Text section:
====================

Posted on • Originally published at juanchi.dev

How Memory Safety CVEs Differ Between Rust and C/C++

How Memory Safety CVEs Differ Between Rust and C/C++

Why do we keep measuring language security by CVE count when we know that number depends as much on installed base size as on any actual property of the language? It took years of debate and a couple of NSA and CISA papers for the ecosystem to take the question seriously — and even then, the answer circulating in most threads is too simple to be useful.

Here's my thesis: the difference in memory safety CVEs between Rust and C/C++ is real, documentable, and technically interesting. But turning it into "migrate everything to Rust" or "the borrow checker solves it all" is a category error. The useful data isn't in the headline — it's in which vulnerabilities disappear, which ones persist, and under what conditions Rust's security model has its own friction.

====================

Dataset content:
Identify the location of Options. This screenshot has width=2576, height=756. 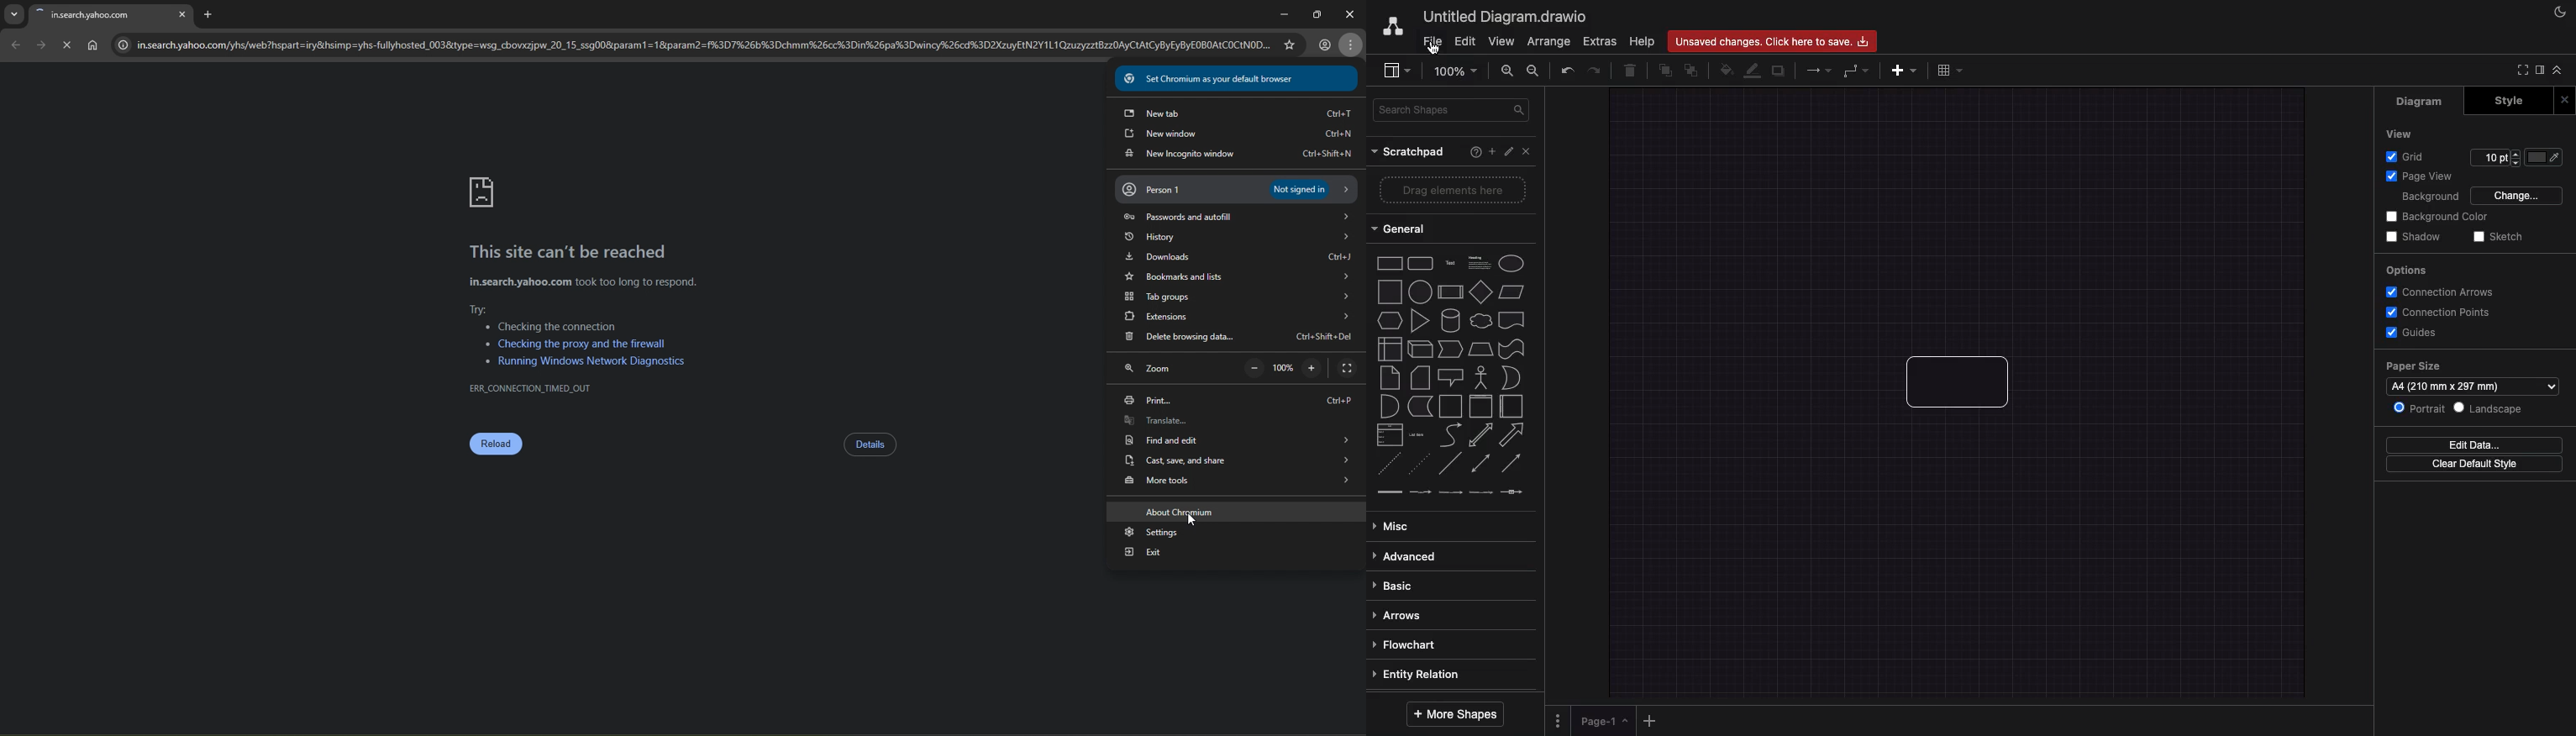
(1559, 721).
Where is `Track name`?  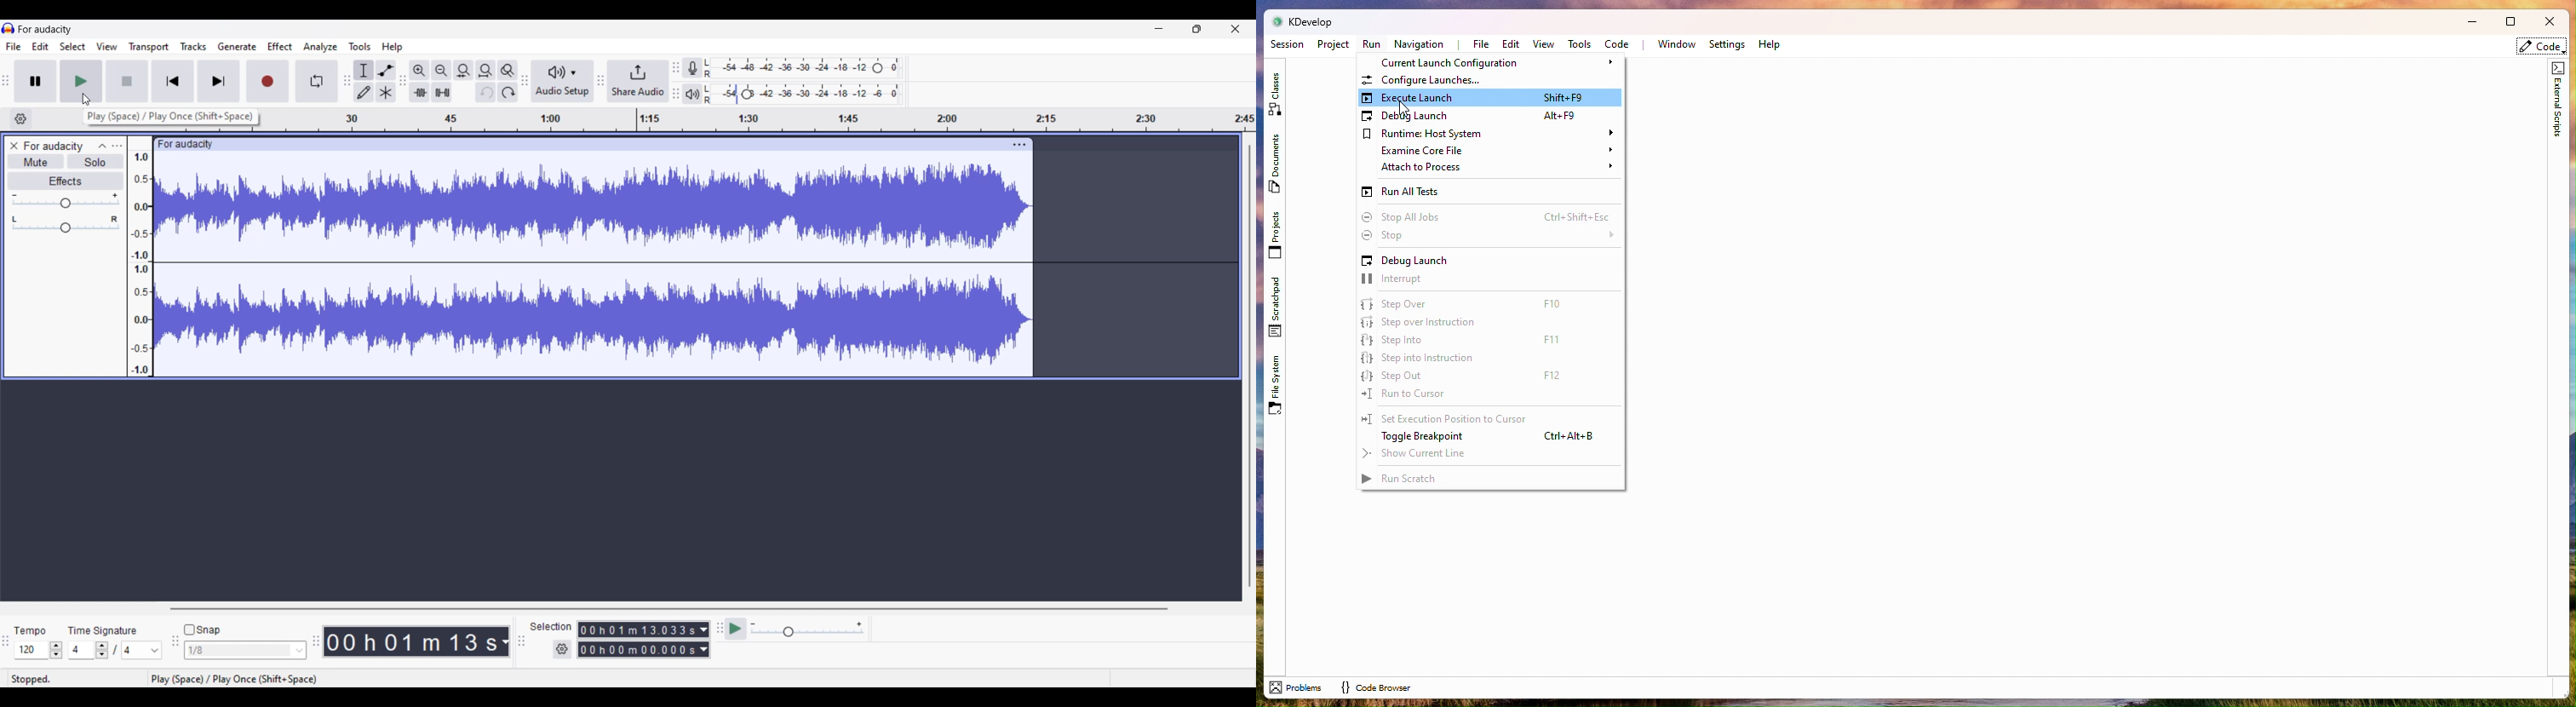 Track name is located at coordinates (54, 147).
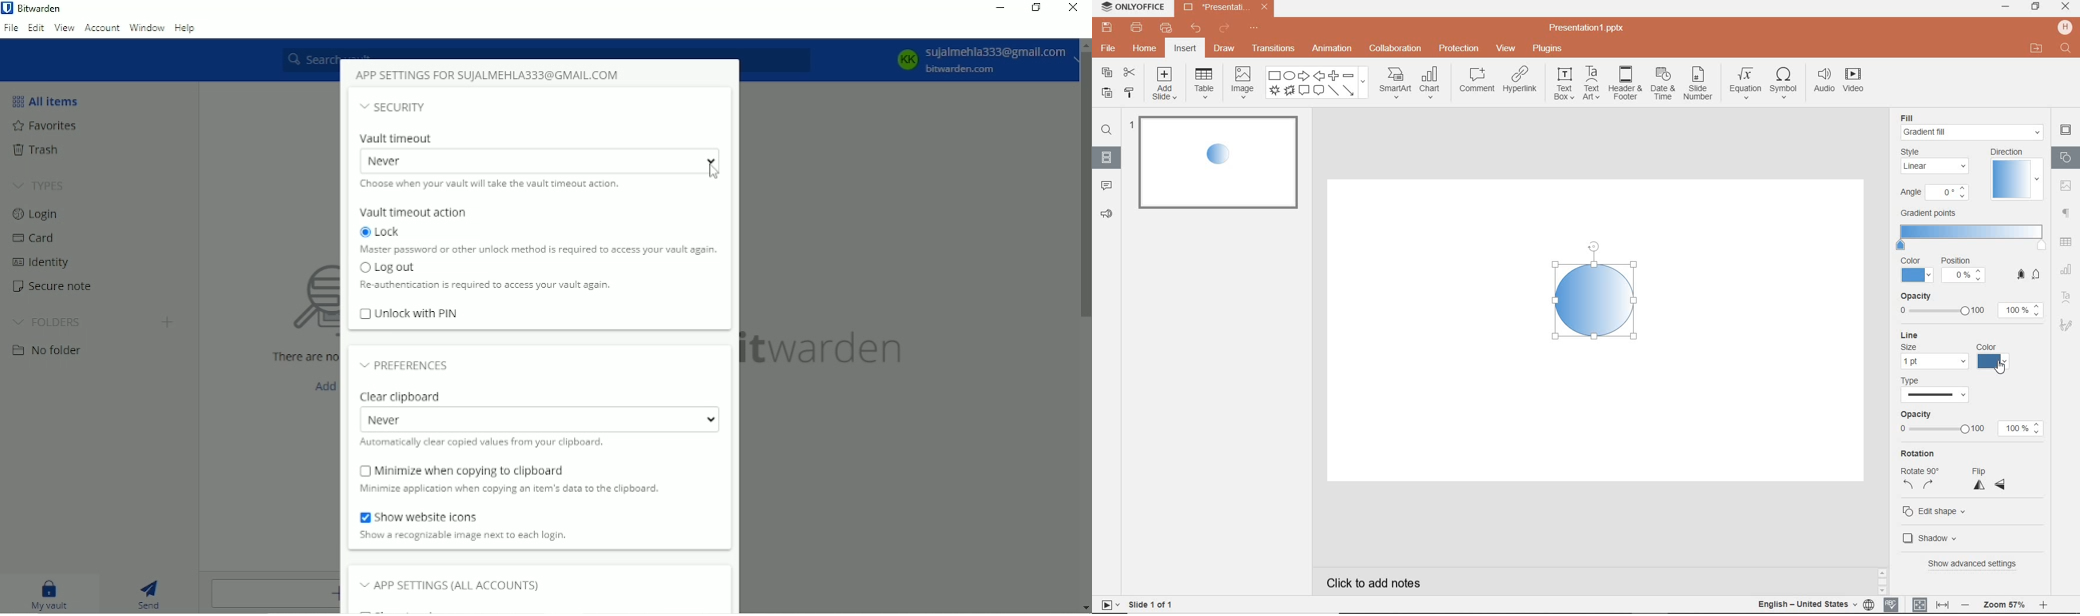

====================

Brief:
Please carry on the article comparing memory safety CVEs in Rust and C/C++, starting right after its final sentence.

Written response:
The real problem: not all memory CVEs are the same

When CISA, NSA, or the White House Office of the National Cyber Director publish reports recommending memory-safe languages (and they did, publicly, between 2022 and 2023), the category they're targeting is specific: vulnerabilities caused by undefined behavior in manual memory management. Use-after-free, buffer overflow, double-free, unchecked null pointer dereference — the classic C/C++ family.

The technical distinction matters:

Vulnerability class C/C++ Rust (safe) Rust (unsafe)
Use-after-free Common Impossible by design Possible
Buffer overflow (stack/heap) Common Impossible by design Possible
Data race in multithreading Common Impossible by design Possible
Integer overflow Possible Debug: panic / Release: wrapping Same
Logic bugs Always possible Always possible Always possible
Misused unsafe block N/A Possible Possible

This table isn't a production benchmark — it's a map of what guarantees the Rust compiler gives you in safe code vs. what falls outside those guarantees. This isn't my own claim: the ownership model and borrow checker rules are formally described in The Rust Reference and in the unsafe chapter of the official book.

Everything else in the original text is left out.